Substitute "Where do I click to" for every occurrence of "Where should I click to" in the entries below, and reproduce them with nothing else changed.

※

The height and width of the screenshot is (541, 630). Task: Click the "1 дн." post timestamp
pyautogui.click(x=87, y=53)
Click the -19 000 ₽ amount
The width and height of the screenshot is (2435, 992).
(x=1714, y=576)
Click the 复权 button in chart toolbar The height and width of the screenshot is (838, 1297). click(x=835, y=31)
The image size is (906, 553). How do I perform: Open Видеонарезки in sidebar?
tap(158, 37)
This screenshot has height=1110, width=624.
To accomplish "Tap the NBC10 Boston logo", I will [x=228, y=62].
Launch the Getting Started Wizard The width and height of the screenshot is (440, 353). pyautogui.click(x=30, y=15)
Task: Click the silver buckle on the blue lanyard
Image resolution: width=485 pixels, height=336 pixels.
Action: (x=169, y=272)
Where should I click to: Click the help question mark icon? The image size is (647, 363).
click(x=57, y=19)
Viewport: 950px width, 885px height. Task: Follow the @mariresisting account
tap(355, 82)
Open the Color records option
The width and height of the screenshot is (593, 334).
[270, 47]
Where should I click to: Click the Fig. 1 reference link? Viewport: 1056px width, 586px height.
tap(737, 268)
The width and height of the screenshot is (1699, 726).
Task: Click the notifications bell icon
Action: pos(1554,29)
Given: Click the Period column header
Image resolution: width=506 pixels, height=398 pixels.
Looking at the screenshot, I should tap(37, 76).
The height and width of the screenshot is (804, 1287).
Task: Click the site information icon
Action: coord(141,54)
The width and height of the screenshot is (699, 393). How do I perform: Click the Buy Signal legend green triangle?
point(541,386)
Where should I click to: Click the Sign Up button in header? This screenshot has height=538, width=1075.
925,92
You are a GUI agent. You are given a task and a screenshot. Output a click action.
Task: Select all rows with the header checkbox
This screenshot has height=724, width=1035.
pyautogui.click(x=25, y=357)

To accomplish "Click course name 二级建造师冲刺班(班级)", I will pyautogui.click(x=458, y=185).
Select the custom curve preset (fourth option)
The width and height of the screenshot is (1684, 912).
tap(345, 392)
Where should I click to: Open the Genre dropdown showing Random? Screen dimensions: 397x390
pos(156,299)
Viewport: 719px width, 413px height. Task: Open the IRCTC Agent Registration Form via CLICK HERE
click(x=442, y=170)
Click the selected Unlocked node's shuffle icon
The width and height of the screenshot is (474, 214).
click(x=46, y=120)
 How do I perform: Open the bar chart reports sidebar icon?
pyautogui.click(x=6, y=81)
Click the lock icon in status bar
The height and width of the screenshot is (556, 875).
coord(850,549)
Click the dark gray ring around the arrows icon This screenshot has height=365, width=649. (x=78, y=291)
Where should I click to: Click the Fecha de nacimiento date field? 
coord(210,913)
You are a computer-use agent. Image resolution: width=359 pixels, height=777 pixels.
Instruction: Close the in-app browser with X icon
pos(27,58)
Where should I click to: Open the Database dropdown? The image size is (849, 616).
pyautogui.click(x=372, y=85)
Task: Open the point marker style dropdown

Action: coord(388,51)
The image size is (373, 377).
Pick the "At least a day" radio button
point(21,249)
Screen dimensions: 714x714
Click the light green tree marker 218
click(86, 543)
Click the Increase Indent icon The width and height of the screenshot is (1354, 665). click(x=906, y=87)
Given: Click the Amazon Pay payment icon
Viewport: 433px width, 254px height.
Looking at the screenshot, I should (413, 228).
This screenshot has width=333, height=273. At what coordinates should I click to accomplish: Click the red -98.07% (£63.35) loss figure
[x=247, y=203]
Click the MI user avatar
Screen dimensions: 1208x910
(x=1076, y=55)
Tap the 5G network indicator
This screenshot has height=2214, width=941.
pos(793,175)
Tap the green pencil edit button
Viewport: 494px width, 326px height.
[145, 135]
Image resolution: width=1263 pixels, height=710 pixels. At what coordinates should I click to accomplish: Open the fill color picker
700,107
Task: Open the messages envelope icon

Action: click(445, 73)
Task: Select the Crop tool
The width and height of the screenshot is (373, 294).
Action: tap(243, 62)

※

*REPLY TO THE EXERCISE:*
The height and width of the screenshot is (541, 630). Task: Click the "1 дн." post timestamp
pyautogui.click(x=87, y=53)
Click the -19 000 ₽ amount
The width and height of the screenshot is (2435, 992).
(x=1714, y=576)
Click the 复权 button in chart toolbar The height and width of the screenshot is (838, 1297). click(x=835, y=31)
The image size is (906, 553). How do I perform: Open Видеонарезки in sidebar?
tap(158, 37)
This screenshot has height=1110, width=624.
To accomplish "Tap the NBC10 Boston logo", I will [x=228, y=62].
Launch the Getting Started Wizard The width and height of the screenshot is (440, 353). pyautogui.click(x=30, y=15)
Task: Click the silver buckle on the blue lanyard
Image resolution: width=485 pixels, height=336 pixels.
Action: (x=169, y=272)
Where do I click to: Click the help question mark icon? The image size is (647, 363).
click(x=57, y=19)
Viewport: 950px width, 885px height. Task: Follow the @mariresisting account
tap(355, 82)
Open the Color records option
The width and height of the screenshot is (593, 334).
[270, 47]
Where do I click to: Click the Fig. 1 reference link? Viewport: 1056px width, 586px height.
tap(737, 268)
The width and height of the screenshot is (1699, 726).
Task: Click the notifications bell icon
Action: pos(1554,29)
Given: Click the Period column header
Image resolution: width=506 pixels, height=398 pixels.
Looking at the screenshot, I should tap(37, 76).
The height and width of the screenshot is (804, 1287).
Task: Click the site information icon
Action: coord(141,54)
The width and height of the screenshot is (699, 393). How do I perform: Click the Buy Signal legend green triangle?
point(541,386)
Where do I click to: Click the Sign Up button in header? This screenshot has height=538, width=1075.
925,92
You are a GUI agent. You are given a task and a screenshot. Output a click action.
Task: Select all rows with the header checkbox
This screenshot has height=724, width=1035.
pyautogui.click(x=25, y=357)

To accomplish "Click course name 二级建造师冲刺班(班级)", I will pyautogui.click(x=458, y=185).
Select the custom curve preset (fourth option)
The width and height of the screenshot is (1684, 912).
tap(345, 392)
Where do I click to: Open the Genre dropdown showing Random? Screen dimensions: 397x390
pos(156,299)
Viewport: 719px width, 413px height. Task: Open the IRCTC Agent Registration Form via CLICK HERE
click(x=442, y=170)
Click the selected Unlocked node's shuffle icon
The width and height of the screenshot is (474, 214).
click(x=46, y=120)
 How do I perform: Open the bar chart reports sidebar icon?
pyautogui.click(x=6, y=81)
Click the lock icon in status bar
The height and width of the screenshot is (556, 875).
coord(850,549)
Click the dark gray ring around the arrows icon This screenshot has height=365, width=649. (x=78, y=291)
Where do I click to: Click the Fecha de nacimiento date field? 
coord(210,913)
You are a computer-use agent. Image resolution: width=359 pixels, height=777 pixels.
Instruction: Close the in-app browser with X icon
pos(27,58)
Where do I click to: Open the Database dropdown? The image size is (849, 616).
pyautogui.click(x=372, y=85)
Task: Open the point marker style dropdown

Action: coord(388,51)
The image size is (373, 377).
Pick the "At least a day" radio button
point(21,249)
Screen dimensions: 714x714
Click the light green tree marker 218
click(86, 543)
Click the Increase Indent icon The width and height of the screenshot is (1354, 665). click(x=906, y=87)
Given: Click the Amazon Pay payment icon
Viewport: 433px width, 254px height.
Looking at the screenshot, I should (413, 228).
This screenshot has width=333, height=273. At what coordinates should I click to accomplish: Click the red -98.07% (£63.35) loss figure
[x=247, y=203]
Click the MI user avatar
Screen dimensions: 1208x910
(x=1076, y=55)
Tap the 5G network indicator
This screenshot has height=2214, width=941.
pos(793,175)
Tap the green pencil edit button
Viewport: 494px width, 326px height.
[145, 135]
Image resolution: width=1263 pixels, height=710 pixels. At what coordinates should I click to accomplish: Open the fill color picker
700,107
Task: Open the messages envelope icon

Action: click(445, 73)
Task: Select the Crop tool
The width and height of the screenshot is (373, 294).
Action: tap(243, 62)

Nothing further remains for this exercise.